Take each line of the data that contains the string "Expand" and copy it.

▸ EXERCISE INPUTS
- - - - - - -

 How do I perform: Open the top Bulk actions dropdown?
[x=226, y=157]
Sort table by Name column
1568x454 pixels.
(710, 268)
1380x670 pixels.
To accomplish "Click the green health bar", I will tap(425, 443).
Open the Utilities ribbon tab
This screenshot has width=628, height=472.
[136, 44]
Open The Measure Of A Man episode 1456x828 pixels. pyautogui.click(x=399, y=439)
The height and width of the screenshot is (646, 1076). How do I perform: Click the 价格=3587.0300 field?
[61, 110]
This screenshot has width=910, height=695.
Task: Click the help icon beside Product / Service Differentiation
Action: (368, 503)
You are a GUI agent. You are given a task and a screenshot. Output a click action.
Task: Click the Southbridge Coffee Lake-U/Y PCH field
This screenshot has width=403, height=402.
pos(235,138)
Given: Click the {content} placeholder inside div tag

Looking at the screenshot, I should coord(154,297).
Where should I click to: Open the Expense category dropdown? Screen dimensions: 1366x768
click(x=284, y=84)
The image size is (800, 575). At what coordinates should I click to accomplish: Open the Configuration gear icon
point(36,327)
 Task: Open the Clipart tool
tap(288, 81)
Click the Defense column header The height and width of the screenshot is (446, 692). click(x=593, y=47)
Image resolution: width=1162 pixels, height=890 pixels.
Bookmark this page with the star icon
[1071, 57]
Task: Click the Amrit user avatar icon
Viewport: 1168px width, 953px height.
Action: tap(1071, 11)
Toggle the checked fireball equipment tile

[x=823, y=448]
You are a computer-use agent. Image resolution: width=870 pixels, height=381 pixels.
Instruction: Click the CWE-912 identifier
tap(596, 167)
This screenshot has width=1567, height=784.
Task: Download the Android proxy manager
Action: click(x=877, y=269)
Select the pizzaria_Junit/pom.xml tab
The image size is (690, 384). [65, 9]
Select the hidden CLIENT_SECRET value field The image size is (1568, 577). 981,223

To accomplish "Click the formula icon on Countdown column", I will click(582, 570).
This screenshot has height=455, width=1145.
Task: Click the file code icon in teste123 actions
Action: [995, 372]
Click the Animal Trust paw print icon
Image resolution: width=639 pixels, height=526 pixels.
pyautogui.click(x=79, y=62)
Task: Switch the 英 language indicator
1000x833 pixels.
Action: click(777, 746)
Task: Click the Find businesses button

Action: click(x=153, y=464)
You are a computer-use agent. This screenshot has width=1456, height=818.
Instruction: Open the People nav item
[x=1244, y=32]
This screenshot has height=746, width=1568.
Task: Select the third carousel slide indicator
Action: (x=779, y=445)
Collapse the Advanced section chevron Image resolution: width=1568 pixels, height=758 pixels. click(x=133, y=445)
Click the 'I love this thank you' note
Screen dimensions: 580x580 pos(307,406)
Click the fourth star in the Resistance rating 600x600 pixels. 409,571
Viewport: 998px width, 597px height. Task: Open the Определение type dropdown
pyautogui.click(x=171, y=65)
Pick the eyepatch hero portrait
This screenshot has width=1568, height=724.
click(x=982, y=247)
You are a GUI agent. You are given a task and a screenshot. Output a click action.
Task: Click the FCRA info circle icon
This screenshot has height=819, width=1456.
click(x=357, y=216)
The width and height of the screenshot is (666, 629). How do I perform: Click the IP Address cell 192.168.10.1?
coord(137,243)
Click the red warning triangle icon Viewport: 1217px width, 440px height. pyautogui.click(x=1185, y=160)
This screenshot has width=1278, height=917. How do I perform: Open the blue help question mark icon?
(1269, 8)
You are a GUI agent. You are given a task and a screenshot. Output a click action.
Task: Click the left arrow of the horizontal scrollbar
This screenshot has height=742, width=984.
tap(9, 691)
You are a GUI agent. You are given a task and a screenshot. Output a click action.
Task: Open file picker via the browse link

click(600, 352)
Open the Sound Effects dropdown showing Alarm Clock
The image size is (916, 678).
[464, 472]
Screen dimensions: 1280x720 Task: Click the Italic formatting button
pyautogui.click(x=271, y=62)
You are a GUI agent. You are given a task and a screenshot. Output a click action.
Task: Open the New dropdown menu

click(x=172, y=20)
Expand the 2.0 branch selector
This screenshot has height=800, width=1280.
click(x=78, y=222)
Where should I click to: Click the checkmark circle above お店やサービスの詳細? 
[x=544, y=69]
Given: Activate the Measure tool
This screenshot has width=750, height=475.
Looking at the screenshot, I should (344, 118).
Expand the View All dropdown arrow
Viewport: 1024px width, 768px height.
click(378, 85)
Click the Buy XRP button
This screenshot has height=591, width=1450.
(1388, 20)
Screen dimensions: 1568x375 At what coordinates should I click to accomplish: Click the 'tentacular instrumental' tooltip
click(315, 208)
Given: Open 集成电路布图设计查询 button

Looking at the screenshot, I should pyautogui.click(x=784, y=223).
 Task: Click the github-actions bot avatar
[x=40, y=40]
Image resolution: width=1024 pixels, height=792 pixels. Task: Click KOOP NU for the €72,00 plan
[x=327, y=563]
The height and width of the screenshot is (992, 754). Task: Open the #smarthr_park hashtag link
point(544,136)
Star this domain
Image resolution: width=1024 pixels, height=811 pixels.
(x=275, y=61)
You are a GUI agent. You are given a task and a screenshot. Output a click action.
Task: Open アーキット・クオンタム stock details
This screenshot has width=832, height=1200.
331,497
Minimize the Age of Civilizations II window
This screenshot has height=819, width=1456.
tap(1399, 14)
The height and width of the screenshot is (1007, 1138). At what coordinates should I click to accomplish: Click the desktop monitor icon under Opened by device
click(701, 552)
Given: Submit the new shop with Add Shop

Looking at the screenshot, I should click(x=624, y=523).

- - - - - - -

▸ ANSWER TO THIS EXERCISE
Expand the 2.0 branch selector
Expand the View All dropdown arrow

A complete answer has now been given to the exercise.